The rise of social media over the past decade has been detrimental to many aspects of our community. Our legal system is no exception.
Justice Richard Niall QC, a judge of the Supreme Court of Appeal, addressed the relationship between our courts and social media in the annual Newman Lecture.
With over 25 years’ experience in the legal profession, ranging from being a lawyer to the Solicitor-General, Niall asserts whilst social media presents risks to the traditional values of our courts, there are ‘ultimately more opportunities than there are challenges.’
Since 1981, the Newman Lecture series has been a major annual event on the College calendar. The series provides a prominent Australia the opportunity to share his or her views on aspects of our society- with past topics discussing cultural, political, moral and religious life.
Niall says there are 3 values critical to the successful operation of our courts. These values include the exercise of public power, court’s need to be both accountable and independent, and lastly, the courts’ interaction with social media.
The lecture opened a discussion about the future of our justice system due to focusing on modern society’s interaction with the media has.
Throughout the night, Niall mentioned three main issues that have arose due to the dominance of social media in today’s society. Social media risks undermining the decision-making process, it is a popular medium for public criticism of judges’ decisions, and it has turned local court issues into global debates.
Niall makes a point of accentuating the need to examine both the positives and the negatives of social media.

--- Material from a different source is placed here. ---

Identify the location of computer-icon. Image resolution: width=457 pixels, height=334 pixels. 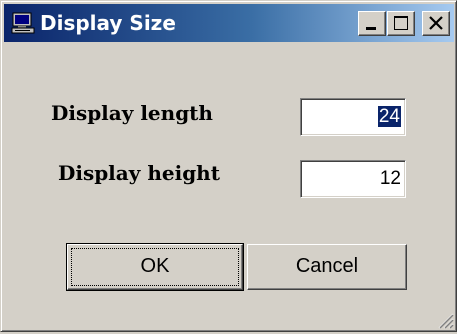
(23, 23).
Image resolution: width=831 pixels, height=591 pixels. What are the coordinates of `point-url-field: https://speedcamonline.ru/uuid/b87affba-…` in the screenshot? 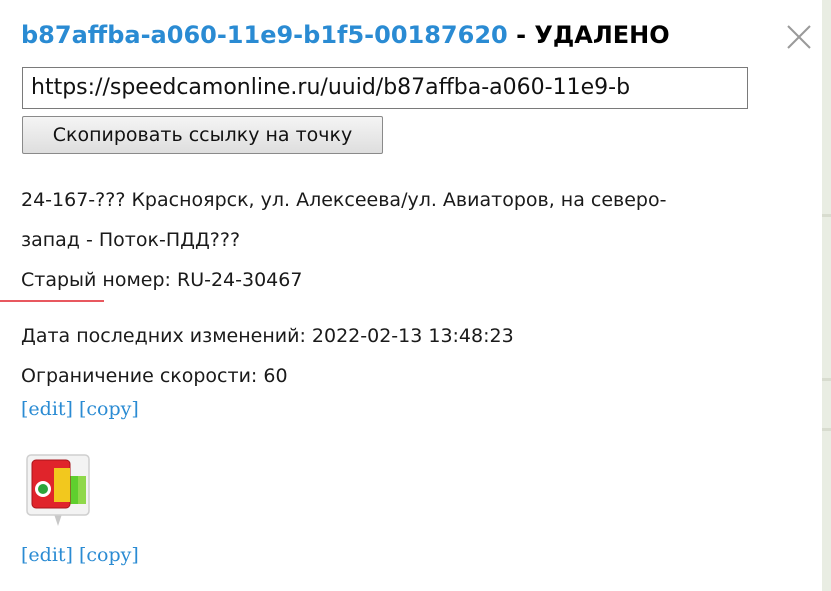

While it ‘challenges the way courts make decisions and their authority’ in the community, it further facilitates communication between our courts and the community.

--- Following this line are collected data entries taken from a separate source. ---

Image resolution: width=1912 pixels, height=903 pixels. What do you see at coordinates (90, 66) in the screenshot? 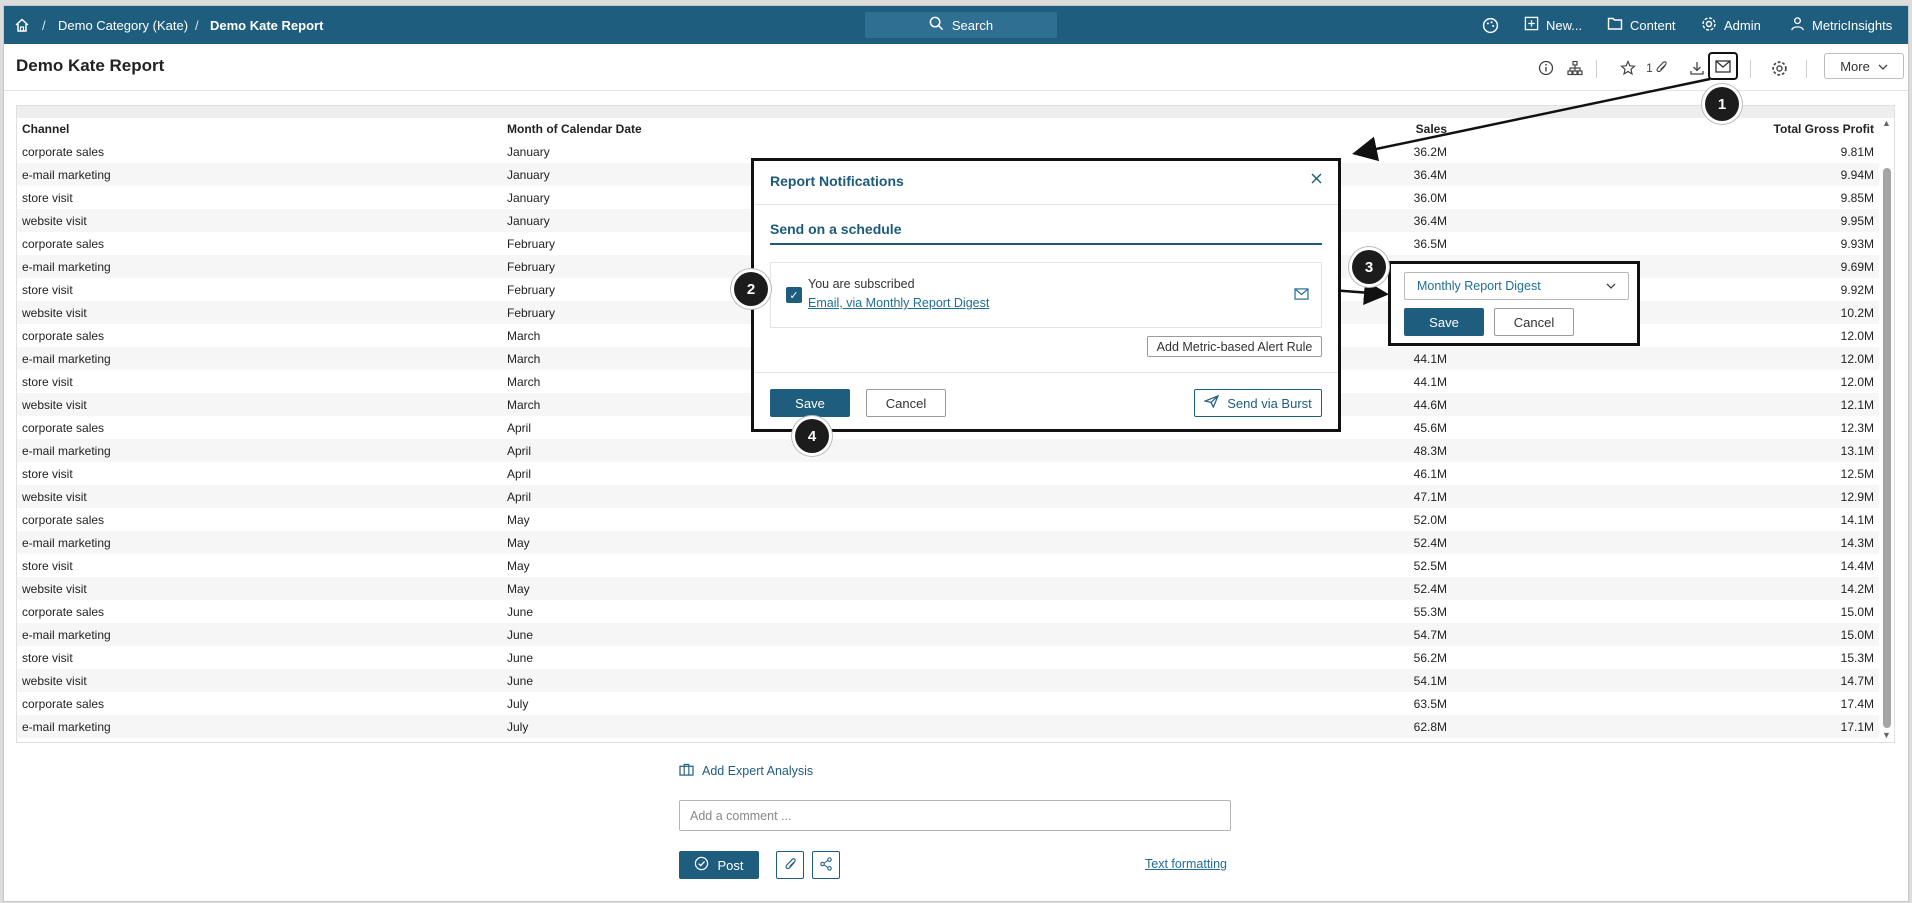
I see `page-title: Demo Kate Report` at bounding box center [90, 66].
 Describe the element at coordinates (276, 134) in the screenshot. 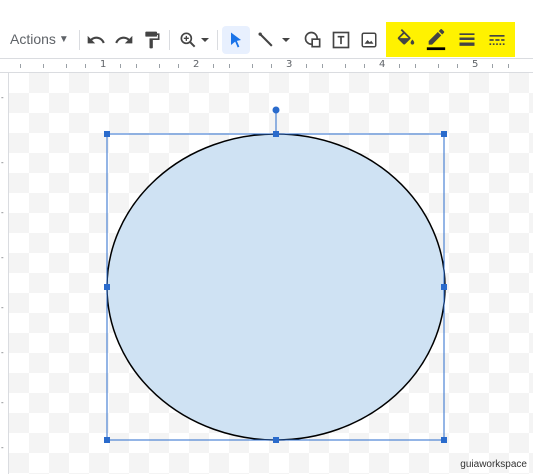

I see `resize-handle-top` at that location.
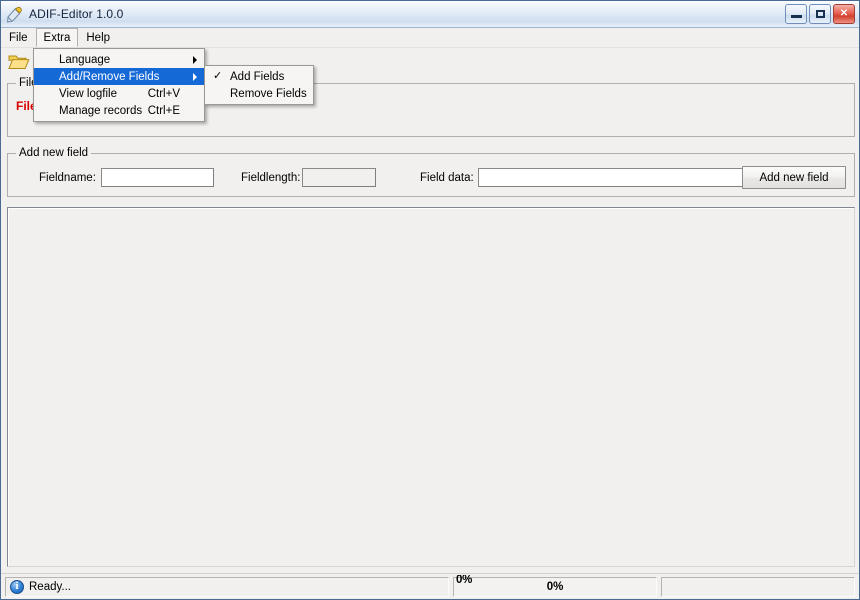 The width and height of the screenshot is (860, 600). I want to click on menu-item-view-logfile: View logfile Ctrl+V, so click(119, 94).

Following on from this point, the relationship between an open courtroom and educating the public is an important discussion point in regards to the Australian legal system.

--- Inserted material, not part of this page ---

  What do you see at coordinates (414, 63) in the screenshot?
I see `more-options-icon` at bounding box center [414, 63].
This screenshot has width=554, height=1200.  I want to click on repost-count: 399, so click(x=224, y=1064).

With most of our cases being tried in open court, there are ‘no secrets and no mysteries’ about the ins and outs of the decision-making process- open courtroom creates an environment that ‘favours balance and reason.’
Niall states that the media is a primary a means for accessing information about the world around us. But further, it is a medium responsible for enforcing accountability and educating our community.
Enabling the public access to information about not just final decisions, but why these decisions have been reached, gives us the ability to ‘understand the decisions that are at play in the case, without the filter applied by the media.’
The need to educate the public is paramount in the activities of the court. With this is in mind, the Supreme Court of Australia has launched its own podcast series, Gertie’s Law.
With ‘over 120,000 downloads…in 117 countries,’ Gertie’s Law has been a popular tool in provideing a deeper insight into misunderstood or complex areas of the Court’s work. The podcast has covered topics ranging from mental health to sentencing to the criminal trial process.
Concluding with an optimistic tone, Niall says ‘we will see how [the repercussions of social media] unfolds’ in the years to come.